41  Other Topics

Published

August 27, 2025

This chapter is mostly here to provide a place for me to stick useful references that may help people who are wanting to expand their skills beyond tools covered in this textbook.

41.1 Using the Computer

41.1.1 Shell Commands

When talking to computers, sometimes it is convenient to cut through the graphical interfaces, menus, and so on, and just tell the computer what to do directly, using the system shell (aka terminal, command line prompt, console).

Most system shells are fully functioning programming languages in their own right. This section isn’t going to attempt to teach you those skills - we’ll focus instead on the basics - how to change directories, list files, and run programs.

41.1.1.1 Launching the system terminal

In RStudio, you can access a system terminal in the lower left corner by clicking on the tab labeled Terminal. If the tab does not exist, then go to Tools -> Terminal -> New Terminal in the main application toolbar.

Sometimes, it is preferable to launch a terminal separate from RStudio.

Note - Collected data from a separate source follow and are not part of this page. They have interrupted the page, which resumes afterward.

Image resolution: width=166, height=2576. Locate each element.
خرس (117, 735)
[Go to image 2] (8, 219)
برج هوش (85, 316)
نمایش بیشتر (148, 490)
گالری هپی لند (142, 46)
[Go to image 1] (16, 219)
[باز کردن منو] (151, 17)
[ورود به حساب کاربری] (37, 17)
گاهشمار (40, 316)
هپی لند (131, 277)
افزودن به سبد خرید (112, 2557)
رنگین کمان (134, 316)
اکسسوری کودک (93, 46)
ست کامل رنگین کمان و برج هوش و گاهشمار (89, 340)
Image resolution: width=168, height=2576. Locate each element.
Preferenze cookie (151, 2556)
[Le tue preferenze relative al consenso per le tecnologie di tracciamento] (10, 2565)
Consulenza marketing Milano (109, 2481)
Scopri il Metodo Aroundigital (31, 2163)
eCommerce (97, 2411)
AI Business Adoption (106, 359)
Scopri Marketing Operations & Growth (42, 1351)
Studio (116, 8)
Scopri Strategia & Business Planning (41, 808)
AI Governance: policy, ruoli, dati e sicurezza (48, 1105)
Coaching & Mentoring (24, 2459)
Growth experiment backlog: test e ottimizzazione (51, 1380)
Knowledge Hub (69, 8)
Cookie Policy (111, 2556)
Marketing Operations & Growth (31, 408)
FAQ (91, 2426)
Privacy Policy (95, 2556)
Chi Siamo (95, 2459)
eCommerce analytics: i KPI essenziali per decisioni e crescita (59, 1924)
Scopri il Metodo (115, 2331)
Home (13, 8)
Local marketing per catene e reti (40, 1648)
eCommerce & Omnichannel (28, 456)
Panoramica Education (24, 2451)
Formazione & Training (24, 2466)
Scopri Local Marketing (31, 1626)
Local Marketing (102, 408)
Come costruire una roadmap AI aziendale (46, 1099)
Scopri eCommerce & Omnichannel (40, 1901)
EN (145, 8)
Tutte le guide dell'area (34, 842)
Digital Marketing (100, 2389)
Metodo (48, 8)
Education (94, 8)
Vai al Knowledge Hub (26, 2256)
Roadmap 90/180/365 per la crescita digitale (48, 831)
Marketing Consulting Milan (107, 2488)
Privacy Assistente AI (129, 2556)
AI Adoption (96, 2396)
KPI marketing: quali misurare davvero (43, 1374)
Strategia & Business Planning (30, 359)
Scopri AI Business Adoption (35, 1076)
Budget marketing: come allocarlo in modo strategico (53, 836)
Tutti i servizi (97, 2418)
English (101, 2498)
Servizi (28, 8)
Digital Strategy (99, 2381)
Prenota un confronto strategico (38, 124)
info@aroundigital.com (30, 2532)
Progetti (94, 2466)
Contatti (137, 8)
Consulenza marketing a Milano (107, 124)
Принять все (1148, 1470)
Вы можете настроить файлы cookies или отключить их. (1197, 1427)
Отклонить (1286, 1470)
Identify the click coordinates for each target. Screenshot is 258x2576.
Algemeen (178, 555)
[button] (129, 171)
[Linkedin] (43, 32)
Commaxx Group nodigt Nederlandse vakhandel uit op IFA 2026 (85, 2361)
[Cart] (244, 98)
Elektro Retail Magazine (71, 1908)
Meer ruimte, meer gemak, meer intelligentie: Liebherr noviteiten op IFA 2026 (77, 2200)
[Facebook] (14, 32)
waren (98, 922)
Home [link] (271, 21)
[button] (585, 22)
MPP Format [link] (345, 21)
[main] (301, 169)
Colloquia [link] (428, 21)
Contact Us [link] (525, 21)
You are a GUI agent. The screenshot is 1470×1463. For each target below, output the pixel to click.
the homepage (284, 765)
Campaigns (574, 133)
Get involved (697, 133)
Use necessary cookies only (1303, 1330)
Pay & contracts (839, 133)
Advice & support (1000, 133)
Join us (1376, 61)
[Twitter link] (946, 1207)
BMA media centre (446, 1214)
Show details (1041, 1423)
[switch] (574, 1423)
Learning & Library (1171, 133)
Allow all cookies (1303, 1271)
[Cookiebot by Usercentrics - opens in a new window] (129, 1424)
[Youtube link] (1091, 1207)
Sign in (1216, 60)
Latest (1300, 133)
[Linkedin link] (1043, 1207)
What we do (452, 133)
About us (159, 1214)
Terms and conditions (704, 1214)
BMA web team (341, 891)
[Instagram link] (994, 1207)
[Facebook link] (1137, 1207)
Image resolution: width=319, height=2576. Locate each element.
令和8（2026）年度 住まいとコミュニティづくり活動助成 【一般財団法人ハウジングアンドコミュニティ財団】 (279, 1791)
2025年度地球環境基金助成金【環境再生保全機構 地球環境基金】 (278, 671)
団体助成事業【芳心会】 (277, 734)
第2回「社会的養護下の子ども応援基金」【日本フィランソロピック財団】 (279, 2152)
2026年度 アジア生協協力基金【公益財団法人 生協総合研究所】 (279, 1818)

Here’s how to do that:

Option 1: Default Windows terminal (cmd.exe)

  1. Go to the search bar/start menu
  2. Type in cmd.exe
  3. A black window should appear.

Option 2: Git bash (if you have git installed)

  1. Go to the search bar/start menu
  2. Type in bash
  3. Click on the Git Bash application

If you choose option 2, use the commands for Bash/Linux below. Bash tends to be a bit less clunky than the standard windows terminal.

Option 1: Dock

  1. Click the launchpad icon
  2. Type Terminal in the search field
  3. Click Terminal

Option 2: Finder

  1. Open the Applications/Utilities folder
  2. Double-click on Terminal

On most systems, pressing Ctrl-Alt-T or Super-T (Windows-T) will launch a terminal.

Otherwise, launch your system menu (usually with the Super/Windows key) and type Terminal. You may have multiple options here; I prefer Konsole but I’m usually using KDE as my desktop environment. Other decent options include Gnome-terminal and xterm, and these are usually associated with Gnome and XFCE desktop environments, respectively.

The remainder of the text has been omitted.